At the end of World War two, in Pennsylvania
USA, Holden Caulfield is at Pencey Prep School, but not for much longer. This
is his account of the night he walked out and how he spent the following few
days.
He is due to get expelled at the end of term
but he doesn’t give a toss, and decides to take off early (before the letter
home reaches his parents) and head for New York and just “take it easy for a
few days” before heading home.
Easy doesn’t come easy to Holden;
aggravation does. He gets into a scuffle before he even leaves the college,
then once in the Big Apple he has bother with cabbies, barmen, an
ex-girlfriend, and even a prostitute and her pimp.

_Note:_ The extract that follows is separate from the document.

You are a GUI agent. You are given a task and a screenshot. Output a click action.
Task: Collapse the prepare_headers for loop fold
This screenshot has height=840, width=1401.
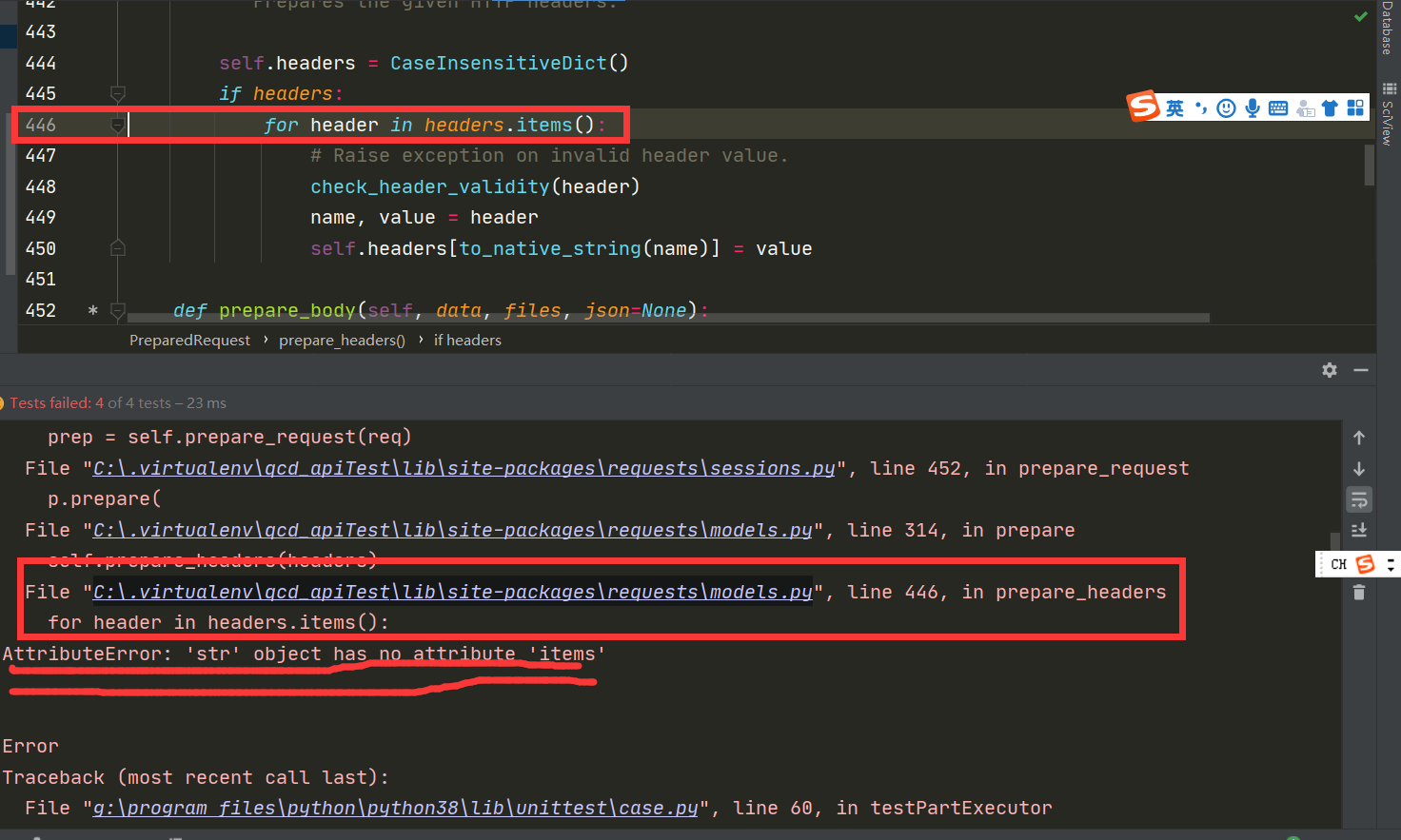point(118,125)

Through it all we get his commentary on
events, coloured by some back history details. In his version everyone else is
a “phoney” while he is merely being himself - obnoxious, pretentious or honest
but misunderstood? Is his behaviour a cry for help, a desperate search for an
anchor to halt his hedonistic, self-destructive drift – a catcher in the rye to
stop him going over the cliff?
The writing is convincingly smart-arsed
adolescent and to me portrays well a loner who really wants to belong but can’t
dissemble the way society demands. If I had read it (as I should have) in my
late teens I may have been able to identify more with Holden Caulfield, but now
in my dotage I just wanted to give him a shake and tell him to get over himself.